Abstract
The present study was designed to determine the plasma level of orexin and its relationship with other metabolic and anthropometric markers in obese children. Forty-seven obese Japanese children, consisting of 31 boys and 16 girls, were enrolled in the study. Their ages were 10.4 ± 0.5 (mean ± s.e.m.) yr, and their percentage overweight was 42.9 ± 1.9%. Blood was drawn after an overnight fast. The age-matched control group consisted of 26 nonobese children, 13 boys and 13 girls. Plasma orexin-A concentration was higher in obese children (17.0 ± 0.4 pg/ml; p<0.001) than in the control children (13.5 ± 1.1 pg/ml). Similarly, plasma leptin concentration was higher in obese children (12.0 ± 1.0 ng/ml; p<0.001) than in the control children (5.2 ± 0.4 ng/ml). There was a highly significant positive correlation between the two parameters in the obese children (r=0.49, p<0.001). Plasma orexin-A level was correlated significantly with waist-to-hip ratio, while leptin level was correlated with percentage overweight, waist circumference and percentage body fat in the obese children. These results suggest that high plasma orexin-A level parallels the leptin level in obese children.

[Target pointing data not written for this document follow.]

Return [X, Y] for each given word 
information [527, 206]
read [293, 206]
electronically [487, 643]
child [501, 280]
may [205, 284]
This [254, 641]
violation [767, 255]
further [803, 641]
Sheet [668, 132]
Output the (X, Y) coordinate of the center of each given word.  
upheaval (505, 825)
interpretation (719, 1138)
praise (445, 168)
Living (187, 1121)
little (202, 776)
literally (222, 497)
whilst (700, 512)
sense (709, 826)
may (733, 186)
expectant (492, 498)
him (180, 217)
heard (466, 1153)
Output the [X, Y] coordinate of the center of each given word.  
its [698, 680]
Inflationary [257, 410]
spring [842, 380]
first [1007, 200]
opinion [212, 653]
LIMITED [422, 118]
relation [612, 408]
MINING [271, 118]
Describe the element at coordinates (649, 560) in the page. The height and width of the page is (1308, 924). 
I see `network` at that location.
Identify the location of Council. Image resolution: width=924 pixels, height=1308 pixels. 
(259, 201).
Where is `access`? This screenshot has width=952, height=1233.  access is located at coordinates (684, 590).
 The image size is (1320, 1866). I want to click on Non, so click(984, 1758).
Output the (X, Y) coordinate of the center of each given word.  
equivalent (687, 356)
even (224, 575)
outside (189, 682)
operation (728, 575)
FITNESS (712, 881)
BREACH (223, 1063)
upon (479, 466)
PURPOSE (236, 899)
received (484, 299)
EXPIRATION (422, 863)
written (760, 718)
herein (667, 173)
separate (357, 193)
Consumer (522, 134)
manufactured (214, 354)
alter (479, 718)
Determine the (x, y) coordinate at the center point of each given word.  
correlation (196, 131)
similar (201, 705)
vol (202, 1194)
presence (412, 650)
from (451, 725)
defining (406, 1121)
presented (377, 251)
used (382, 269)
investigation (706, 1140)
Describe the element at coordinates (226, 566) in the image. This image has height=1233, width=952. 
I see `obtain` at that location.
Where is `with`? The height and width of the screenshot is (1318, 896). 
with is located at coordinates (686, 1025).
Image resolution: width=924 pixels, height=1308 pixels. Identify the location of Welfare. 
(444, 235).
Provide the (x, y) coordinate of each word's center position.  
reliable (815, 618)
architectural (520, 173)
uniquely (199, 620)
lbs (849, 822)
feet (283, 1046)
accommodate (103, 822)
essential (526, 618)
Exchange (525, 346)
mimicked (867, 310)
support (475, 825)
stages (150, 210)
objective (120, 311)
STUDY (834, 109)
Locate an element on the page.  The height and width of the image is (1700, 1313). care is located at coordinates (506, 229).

Keywords: orexin (hypocretin), leptin, obesity, child and adolescents, immunoassay
Introduction
Orexins-A and -B, which are also called hypocretins, have recently been identified as novel hypothalamic neuropeptides (1). They strongly activate the appetite of animals through action in the lateral hypothalamus, and have been implicated in the central regulation of metabolic rate and glucose homeostasis. On the other hand, leptin plays a central role in hypothalamic regulation of food intake. It inhibits the orexinergic pathway of acceleration of food intake in the lateral hypothalamic area.
Both orexin-A and -B are derived from a common precursor preproorexin, which consists of 131 amino acid residues, by proteolytic processing (2). Orexin-A and -B consist of 33 and 28 amino acids, and their molecular weight are 3561 and 2899, respectively. There are two types of orexin receptors, both of which are coupled with G-protein. The affinity of orexin 1 receptor (OX1R) is 50 times higher to orexin-A than to orexin-B, while orexin 2 receptor (OX2R) shows equal affinity to both types of ligands.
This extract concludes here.